Privilege and arrogance writ large
“For the Waterkloof Four, the future will never be carefree and bright again,” wrote Mia Swart in 2008, reflecting on a crime that had caused reams of condemnatory letter-writing to Afrikaans newspapers.
Swart was writing at the time when the four murder-convicted men – Becker, Frikkie du Preez, Gert van Schalkwyk and Reinach Tiedt – were finally entering prison for a murder committed seven years earlier.
The details were grotesque. After drinking at a Hatfield nightclub, the four 16-year-olds first used a racial slur and assaulted a passerby in Constantia Park, before hunting a homeless man in Moreleta Park. A friend who had been with them at the time testified in court how Becker and Van Schalkwyk took a set of carving knives from the BMW of Becker’s father before beating and stabbing him to death.
Frikkie du Preez also demonstrated his “Naas Botha kicks” on the victim, according to the witness. The identity of the homeless man was never confirmed.
It took more than two years for the case to be brought to court, and from the start the four, but particularly Becker, were treated with a mixture of morbid fascination and awe by the media – not dissimilar, in fact, to some of the media treatment given more recently to the likes of Thabo Bester or accused crime kingpin Vusimuzi “Cat’ Matlala.
Becker wore designer clothes to court, taunted photographers, and sang, I’m Too Sexy For My Shirt. The only one of the four to testify, he styled the teens as crime-fighting vigilantes inspired by a talk given by a policeman at his school.
In their initial hearing, Becker called the female magistrate “tannie”, while his mother Mariette had to be repeatedly asked not to speak on her cellphone in court. At one point during the trial, father Christo was ejected from the courtroom for “threatening gestures” towards the prosecutor, while there were persistent rumours of attempts to make the criminal docket disappear.
Resignation scandal
Christo Becker would resign as the head of Hoërskool Waterkloof in 2009 after accusations from parents that he was stealing the school’s money to fund his son’s expensive legal defence.
The Waterklood Four would ultimately end up serving around six-and-a-half years in prison, benefiting both from their youth at the time of sentencing and a nationwide Presidential Special Remission of Sentence granted under then president Jacob Zuma.
They also benefited from the wealth of their parents. A video leaked in 2014 showed Becker partying in a prison cell, which looked more like a university residence room, complete with a computer, cellphones and alcohol.
When Becker was released, one report read as follows: “Fashionably clad and with muscles bulging from the prison gym, Christoff Becker rode off to his new-found freedom on the back of a shiny black motorbike yesterday” – reflecting the strange tenor of much coverage at the time.
“There will be a lot of braaiing and swimming to welcome them back,” another friend told the media.
One thing that seemed clear was the extent to which the four seemed to maintain the support of family and friends. Gert van Schalkwyk was selected to play for the Mpumalanga Pumas, coached by his stepfather, even after his murder conviction (during the three years it took for the men to actually be jailed).
Becker’s mother, Mariette, told YOU Magazine in August 2010 that she was unwavering in her belief in her son’s innocence, saying, “My Chrissie would never do something like that”. Father Christo reportedly continued to maintain that the entire saga was a plot against the family.
So, what happened to the Waterkloof Four after release? Was Swart correct in her prediction that their “future will never be carefree and bright again”?

__DATA LINES__:

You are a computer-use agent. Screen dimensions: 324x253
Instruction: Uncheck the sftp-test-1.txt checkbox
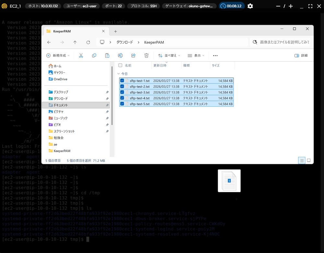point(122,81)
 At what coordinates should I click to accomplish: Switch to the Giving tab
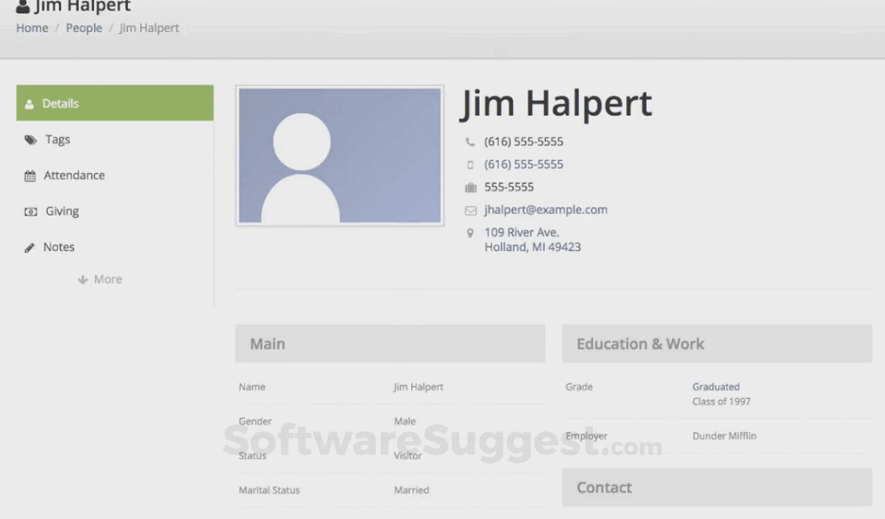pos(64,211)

* * *

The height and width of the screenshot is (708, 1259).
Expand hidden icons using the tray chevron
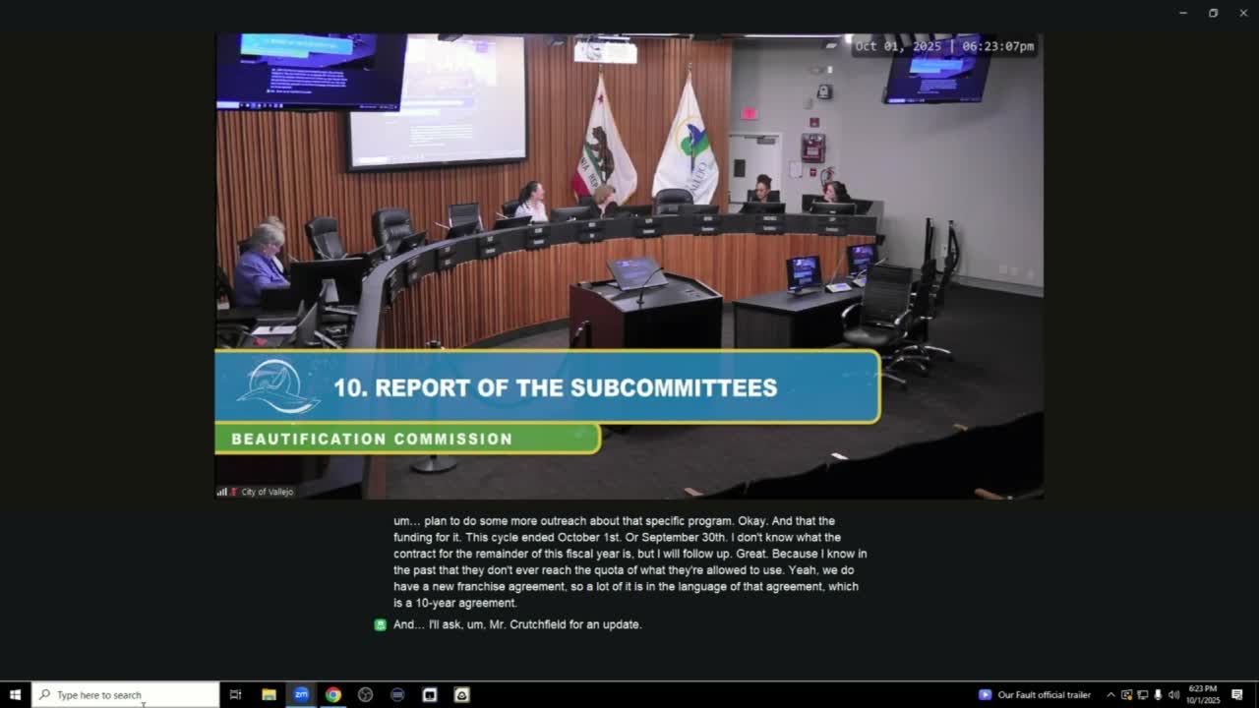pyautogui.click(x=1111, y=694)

--

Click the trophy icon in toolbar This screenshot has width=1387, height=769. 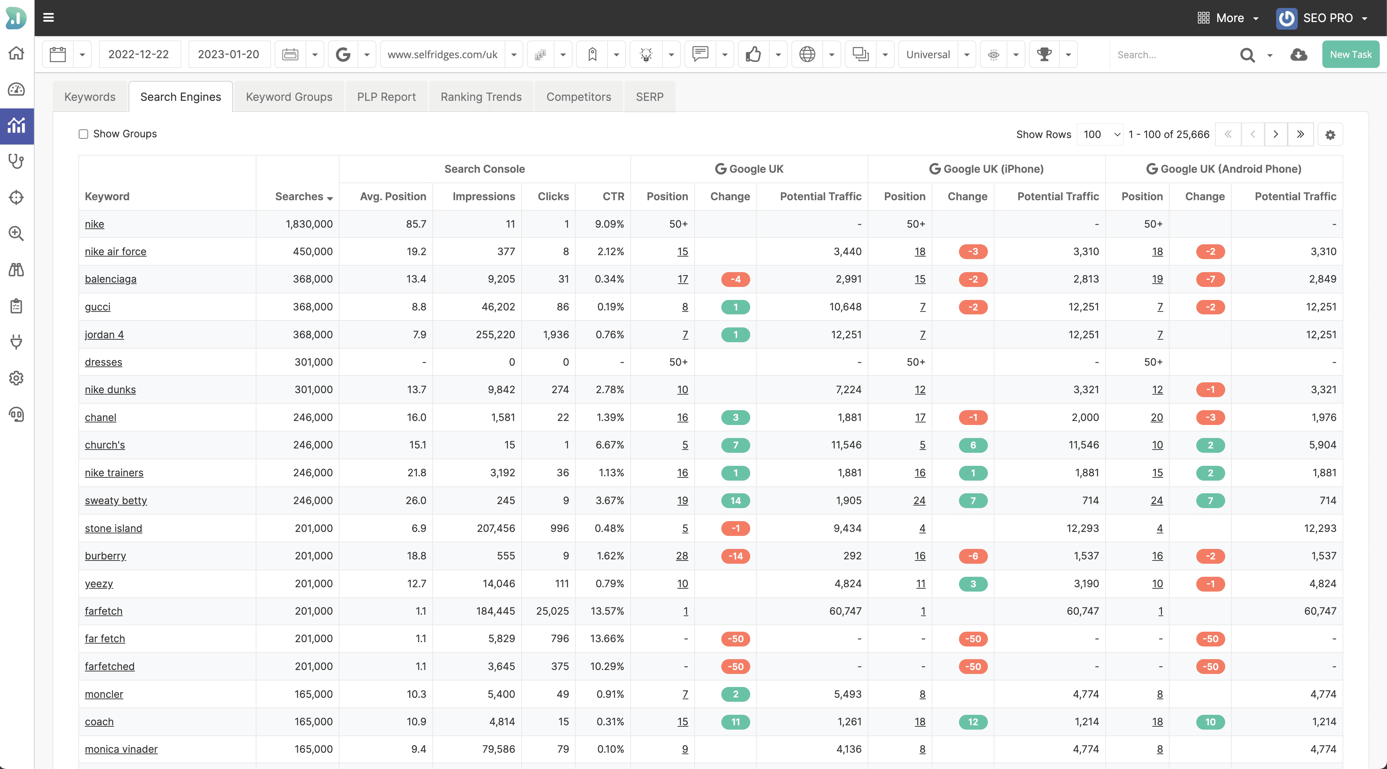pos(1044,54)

__EXERCISE GOAL__: Condense the paragraph of the Waterkloof Four article that begins "In their initial hearing" into a bulleted list that keeps its main facts.

__THE COMPLETED TASK__:
- At the first hearing, Becker called the female magistrate "tannie."
- His mother, Mariette, had to be asked repeatedly to stop talking on her cellphone in court.
- During the trial, his father, Christo, was ejected from the courtroom for "threatening gestures" toward the prosecutor.
- Rumors persisted of attempts to make the criminal docket disappear.